Because I am the turboest of nerds I have made this a spreadsheet as well. Can't actually share it for privacy reasons, but it fits within a 4x5 set of cells if anyone wants to copy it. You don't even need to know what the math is doing, just copy the green highlighted functions into the cells verbatim and it should work like a charm. Just remember you're using radii, not diameters

[–] [email protected] 4 points 2 days ago

Do other people not need to plot all points on a plane to a sphere?

[–] [email protected] 11 points 2 days ago (1 children)

In this house,

𝑦 = −|𝑚𝑥| − |𝑏|.

[–] [email protected] 8 points 2 days ago

We're outta Absolut, sorry.

[–] jjagaimo 16 points 2 days ago

I use it regularly

:•(

[–] [email protected] 12 points 2 days ago (3 children)

Its either ax+b or mx+n
Pick one you lunatics

[–] [email protected] 7 points 2 days ago

...

We use Mx + C

C as in constant

[–] [email protected] 4 points 2 days ago
[–] [email protected] 2 points 2 days ago

We were taught mx+b and ß0 + ß1x

[–] [email protected] 9 points 2 days ago

This is the basic formula for pricing all products that use consumables.

It also works for subscriptions that give you access to preferential rates.
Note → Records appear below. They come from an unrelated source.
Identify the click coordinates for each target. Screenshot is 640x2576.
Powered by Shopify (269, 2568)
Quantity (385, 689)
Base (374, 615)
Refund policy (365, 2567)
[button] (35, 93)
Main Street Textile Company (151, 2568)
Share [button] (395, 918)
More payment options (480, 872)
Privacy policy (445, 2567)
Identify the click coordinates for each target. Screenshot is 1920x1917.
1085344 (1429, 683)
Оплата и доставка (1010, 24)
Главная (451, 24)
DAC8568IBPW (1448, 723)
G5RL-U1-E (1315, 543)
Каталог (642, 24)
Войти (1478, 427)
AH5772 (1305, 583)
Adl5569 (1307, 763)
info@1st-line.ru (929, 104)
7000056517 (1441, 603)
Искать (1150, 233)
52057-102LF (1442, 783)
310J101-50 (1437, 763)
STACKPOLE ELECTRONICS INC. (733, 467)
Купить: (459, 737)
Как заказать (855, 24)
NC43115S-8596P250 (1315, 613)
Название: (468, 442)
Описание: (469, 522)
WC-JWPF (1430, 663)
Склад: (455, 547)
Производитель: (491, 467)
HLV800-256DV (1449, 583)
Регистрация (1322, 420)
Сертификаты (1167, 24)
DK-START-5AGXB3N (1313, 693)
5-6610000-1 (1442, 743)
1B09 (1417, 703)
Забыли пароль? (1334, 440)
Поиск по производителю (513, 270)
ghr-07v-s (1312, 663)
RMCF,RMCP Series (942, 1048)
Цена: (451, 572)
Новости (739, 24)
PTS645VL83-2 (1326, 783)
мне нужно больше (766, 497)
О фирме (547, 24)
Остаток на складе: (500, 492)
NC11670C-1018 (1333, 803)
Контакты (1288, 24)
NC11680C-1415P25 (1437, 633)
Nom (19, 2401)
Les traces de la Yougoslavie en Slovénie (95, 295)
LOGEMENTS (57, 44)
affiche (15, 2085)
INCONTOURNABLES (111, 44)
[–] [email protected] 9 points 2 days ago* (last edited 2 days ago)

I tried to use it to see if I could see fireworks from my house once. I spent an hour or two before I realized it was actually a trigonometry problem and just had to figure out the angles.

The only other time was when I made a chart for a subreddit to show their average growth rate. I made them some art and a discord, and it was really cool to see the community flourish.

I find myself using parabolas a lot more often.